### WHAT THE TASK ASKS
Below are some records; output exactly the lines from the line with "The image size is (1568, 771)." to the line with "Task: Click Plekhanov", both ends kept, and nothing more.
=== Begin Enclosure ===
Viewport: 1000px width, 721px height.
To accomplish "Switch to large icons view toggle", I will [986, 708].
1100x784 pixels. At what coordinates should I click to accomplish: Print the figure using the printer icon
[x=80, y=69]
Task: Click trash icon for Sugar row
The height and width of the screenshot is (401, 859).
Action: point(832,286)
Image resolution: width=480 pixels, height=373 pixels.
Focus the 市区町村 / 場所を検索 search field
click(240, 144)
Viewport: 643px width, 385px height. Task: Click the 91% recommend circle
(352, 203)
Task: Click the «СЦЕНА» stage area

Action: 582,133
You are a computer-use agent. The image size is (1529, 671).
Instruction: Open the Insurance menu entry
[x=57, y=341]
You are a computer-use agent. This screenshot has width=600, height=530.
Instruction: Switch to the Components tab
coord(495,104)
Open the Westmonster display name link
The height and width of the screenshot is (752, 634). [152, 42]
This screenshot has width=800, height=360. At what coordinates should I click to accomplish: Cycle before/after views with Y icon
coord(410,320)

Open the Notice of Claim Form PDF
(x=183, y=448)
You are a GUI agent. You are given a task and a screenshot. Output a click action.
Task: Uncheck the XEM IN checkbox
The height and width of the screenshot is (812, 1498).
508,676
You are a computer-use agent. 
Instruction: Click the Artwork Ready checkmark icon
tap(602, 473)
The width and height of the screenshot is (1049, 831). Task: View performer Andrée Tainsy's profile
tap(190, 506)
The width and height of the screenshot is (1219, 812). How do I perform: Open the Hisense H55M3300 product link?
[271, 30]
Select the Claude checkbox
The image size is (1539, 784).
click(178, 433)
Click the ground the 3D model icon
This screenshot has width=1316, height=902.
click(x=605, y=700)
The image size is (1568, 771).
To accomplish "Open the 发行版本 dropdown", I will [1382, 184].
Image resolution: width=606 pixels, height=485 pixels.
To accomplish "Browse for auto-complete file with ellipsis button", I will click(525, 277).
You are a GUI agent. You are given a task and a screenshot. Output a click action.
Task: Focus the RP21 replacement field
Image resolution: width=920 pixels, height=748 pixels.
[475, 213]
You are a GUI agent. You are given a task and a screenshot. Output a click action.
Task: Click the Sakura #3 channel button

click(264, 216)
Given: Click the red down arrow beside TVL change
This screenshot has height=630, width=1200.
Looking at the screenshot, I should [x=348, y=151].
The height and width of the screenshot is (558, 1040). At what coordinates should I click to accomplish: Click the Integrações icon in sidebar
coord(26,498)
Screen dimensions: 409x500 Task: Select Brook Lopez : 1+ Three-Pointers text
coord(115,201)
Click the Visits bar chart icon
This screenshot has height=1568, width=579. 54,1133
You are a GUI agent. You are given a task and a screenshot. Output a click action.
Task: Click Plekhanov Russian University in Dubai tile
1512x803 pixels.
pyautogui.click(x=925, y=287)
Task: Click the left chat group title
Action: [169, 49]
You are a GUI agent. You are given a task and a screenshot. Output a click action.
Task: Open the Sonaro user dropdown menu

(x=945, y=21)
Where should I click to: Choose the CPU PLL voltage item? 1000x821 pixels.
=== End Enclosure ===
### REPLY
The image size is (1568, 771).
To accomplish "Open the 发行版本 dropdown", I will [1382, 184].
Image resolution: width=606 pixels, height=485 pixels.
To accomplish "Browse for auto-complete file with ellipsis button", I will click(525, 277).
You are a GUI agent. You are given a task and a screenshot. Output a click action.
Task: Focus the RP21 replacement field
Image resolution: width=920 pixels, height=748 pixels.
[475, 213]
You are a GUI agent. You are given a task and a screenshot. Output a click action.
Task: Click the Sakura #3 channel button

click(264, 216)
Given: Click the red down arrow beside TVL change
This screenshot has height=630, width=1200.
Looking at the screenshot, I should [x=348, y=151].
The height and width of the screenshot is (558, 1040). At what coordinates should I click to accomplish: Click the Integrações icon in sidebar
coord(26,498)
Screen dimensions: 409x500 Task: Select Brook Lopez : 1+ Three-Pointers text
coord(115,201)
Click the Visits bar chart icon
This screenshot has height=1568, width=579. 54,1133
You are a GUI agent. You are given a task and a screenshot. Output a click action.
Task: Click Plekhanov Russian University in Dubai tile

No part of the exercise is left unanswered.